### YOUR ASSIGNMENT
Your answer must be the lines from the one containing "You are a computer-use" through the last line of the records below, copied exactly, with the pictures left out.

[Data excerpts]
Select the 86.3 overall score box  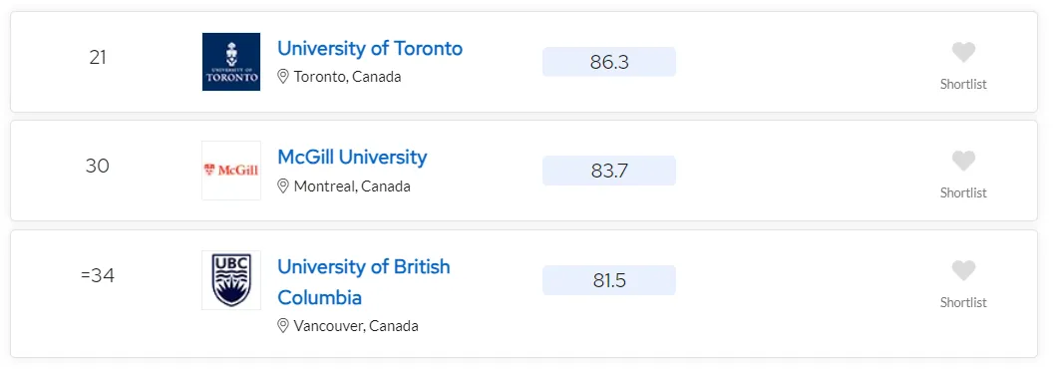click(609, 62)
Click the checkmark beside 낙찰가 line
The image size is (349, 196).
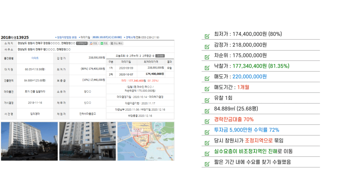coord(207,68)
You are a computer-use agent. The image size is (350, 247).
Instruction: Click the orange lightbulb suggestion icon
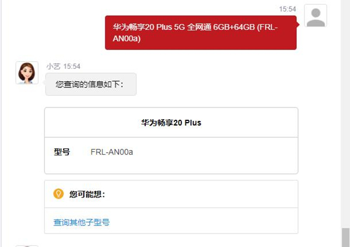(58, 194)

### RESULT
You are a computer-use agent. The image size is (350, 247).
Instruction: Click the orange lightbulb suggestion icon
(58, 194)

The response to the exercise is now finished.